The VPN failed-authentication rule should have been set based on the question "what does a credential stuffing attack look like against this endpoint?" — not "what threshold avoids firing on our own employees?"

A credential stuffing attack in 2024 typically distributes attempts across many source IPs to avoid per-IP thresholds. The detection logic should have been:

alert if:
  total_failed_authentications_to_VPN > 50
  from source_ip_count > 20
  within_time_window: 60 minutes

This detects distributed low-and-slow attacks while not triggering on a single user locking themselves out.

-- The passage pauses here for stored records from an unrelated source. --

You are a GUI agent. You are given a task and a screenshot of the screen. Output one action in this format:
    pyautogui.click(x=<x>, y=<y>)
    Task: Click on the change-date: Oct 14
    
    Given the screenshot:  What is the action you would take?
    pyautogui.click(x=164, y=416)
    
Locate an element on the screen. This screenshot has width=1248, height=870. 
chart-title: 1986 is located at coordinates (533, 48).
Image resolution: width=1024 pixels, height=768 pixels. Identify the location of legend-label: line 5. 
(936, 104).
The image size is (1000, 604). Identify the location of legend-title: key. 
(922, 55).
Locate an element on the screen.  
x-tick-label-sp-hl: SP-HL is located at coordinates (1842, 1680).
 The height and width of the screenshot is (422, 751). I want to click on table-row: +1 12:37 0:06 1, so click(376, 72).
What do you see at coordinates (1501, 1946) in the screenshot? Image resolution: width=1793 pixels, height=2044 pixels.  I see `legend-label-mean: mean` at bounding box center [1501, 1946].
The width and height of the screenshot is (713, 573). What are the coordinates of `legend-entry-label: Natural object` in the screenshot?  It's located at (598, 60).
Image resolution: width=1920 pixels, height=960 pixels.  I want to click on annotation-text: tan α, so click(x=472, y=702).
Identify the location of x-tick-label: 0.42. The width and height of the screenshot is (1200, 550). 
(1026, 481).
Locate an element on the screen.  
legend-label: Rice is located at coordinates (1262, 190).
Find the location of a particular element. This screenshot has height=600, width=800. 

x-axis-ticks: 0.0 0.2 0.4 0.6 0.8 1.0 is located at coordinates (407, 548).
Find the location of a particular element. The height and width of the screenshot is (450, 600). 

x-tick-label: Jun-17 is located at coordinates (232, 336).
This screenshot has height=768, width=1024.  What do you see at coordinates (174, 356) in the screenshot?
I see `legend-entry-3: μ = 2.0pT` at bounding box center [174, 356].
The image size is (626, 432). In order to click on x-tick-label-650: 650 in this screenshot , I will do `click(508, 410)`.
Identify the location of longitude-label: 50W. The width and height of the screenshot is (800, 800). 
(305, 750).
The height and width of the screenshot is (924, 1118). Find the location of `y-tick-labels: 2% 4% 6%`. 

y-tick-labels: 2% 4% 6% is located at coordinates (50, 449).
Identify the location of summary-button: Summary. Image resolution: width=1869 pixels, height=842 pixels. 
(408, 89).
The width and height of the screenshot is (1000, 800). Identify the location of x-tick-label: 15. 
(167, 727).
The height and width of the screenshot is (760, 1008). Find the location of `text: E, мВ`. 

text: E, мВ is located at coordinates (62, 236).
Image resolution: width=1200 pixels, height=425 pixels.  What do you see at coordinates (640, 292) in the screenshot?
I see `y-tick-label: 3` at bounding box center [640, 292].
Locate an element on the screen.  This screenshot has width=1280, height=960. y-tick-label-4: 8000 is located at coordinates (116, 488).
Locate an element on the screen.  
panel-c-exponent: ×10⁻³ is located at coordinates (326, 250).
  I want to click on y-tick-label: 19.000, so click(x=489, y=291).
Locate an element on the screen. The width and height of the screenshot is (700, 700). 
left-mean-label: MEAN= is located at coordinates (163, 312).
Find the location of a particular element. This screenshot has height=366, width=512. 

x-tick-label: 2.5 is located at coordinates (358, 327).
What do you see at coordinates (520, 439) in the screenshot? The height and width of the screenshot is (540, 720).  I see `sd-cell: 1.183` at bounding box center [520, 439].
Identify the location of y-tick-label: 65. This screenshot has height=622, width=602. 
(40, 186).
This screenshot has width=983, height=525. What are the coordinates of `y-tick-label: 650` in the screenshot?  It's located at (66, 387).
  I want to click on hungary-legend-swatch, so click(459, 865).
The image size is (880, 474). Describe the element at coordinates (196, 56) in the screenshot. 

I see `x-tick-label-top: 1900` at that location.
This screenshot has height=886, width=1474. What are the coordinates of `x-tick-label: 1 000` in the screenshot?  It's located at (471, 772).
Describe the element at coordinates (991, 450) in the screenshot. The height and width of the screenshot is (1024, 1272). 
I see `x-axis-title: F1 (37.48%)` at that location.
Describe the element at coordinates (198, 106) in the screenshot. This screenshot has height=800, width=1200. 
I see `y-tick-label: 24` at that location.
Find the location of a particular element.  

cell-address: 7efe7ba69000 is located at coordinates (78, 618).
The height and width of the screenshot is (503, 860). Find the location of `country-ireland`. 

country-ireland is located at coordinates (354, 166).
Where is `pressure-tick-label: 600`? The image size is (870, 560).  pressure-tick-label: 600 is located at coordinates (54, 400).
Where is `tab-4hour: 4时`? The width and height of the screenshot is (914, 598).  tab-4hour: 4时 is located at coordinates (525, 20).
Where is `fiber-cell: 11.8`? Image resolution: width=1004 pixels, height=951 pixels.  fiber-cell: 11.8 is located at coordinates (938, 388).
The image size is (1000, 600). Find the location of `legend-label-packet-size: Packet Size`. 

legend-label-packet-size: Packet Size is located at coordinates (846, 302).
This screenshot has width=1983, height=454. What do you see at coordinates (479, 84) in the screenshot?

The rule must have a defined true positive rate:

Before a detection rule goes to production, it should be tested against known attack patterns to establish what percentage of times it fires it should be firing on something real. A rule with a defined expected true positive rate of 60% will still generate false positives — but analysts know to expect them and the rule is monitored for drift.

The rule must have a defined adversary behaviour it detects:

Rule name: VPN-CRED-STUFFING-DISTRIBUTED-001
MITRE ATT&CK technique: T1110.004 (Credential Stuffing)
Expected adversary behaviour: Multiple source IPs each attempting 1-3 logins within 60 minutes
False positive sources: Automated systems, roaming employees (low probability, review if triggered)
True positive indicator: Geographic spread of source IPs, known credential breach databases

Rules without defined adversary mappings cannot be maintained or improved systematically.

SIEM alert configuration and monitoring

The Alert Fatigue Audit

If your SOC has rules that fire more than 5 times per day with a less than 5% confirmed incident rate, they require immediate review. The specific questions:

1. What is the alert's true positive rate over the last 90 days?

Every alert should have documented outcomes: confirmed malicious, confirmed false positive, inconclusive. Rules with true positive rates below 10% need to be suppressed, tuned, or eliminated.

2. Is the threshold based on adversary behaviour or operational noise?

If the threshold was set by asking "what avoids false positives from our internal systems," it is likely wrong. The threshold should be set by asking "what does this specific attack technique look like in telemetry data."

3. Does the rule detect what it claims to detect?

Run a purple team test: have a red team execute the technique the rule is supposed to detect, and verify that the rule fires. A significant percentage of detection rules, when tested, fail to detect the technique they were written to detect.

4. Has the rule been reviewed in the last 90 days?

Detection rules are not static. Adversary techniques evolve. Infrastructure changes. A rule that was accurate six months ago may be firing on legitimate behaviour that emerged after its last review.

The Detection Engineering Improvement Loop

Detection engineering is not a one-time activity. It is a continuous improvement cycle that mirrors the adversary's evolution:

Map coverage — identify which MITRE ATT&CK techniques you have detection rules for and which you don't
Test detection — purple team exercises verify that rules fire when techniques are used
Measure fidelity — track true positive rates and set alerts for rules that drop below threshold
Tune or eliminate — rules below acceptable fidelity are tuned or removed
Close gaps — techniques without detection coverage are prioritised for new rule development

The goal is not more rules. It is better rules. A SOC with 200 high-fidelity rules that detect real attacks reliably is significantly more effective than a SOC with 2,000 rules that collectively produce noise and miss the attacks they were supposed to catch.

The rule that fires daily and catches nothing is not a safety net. It is technical debt that is actively making your SOC worse.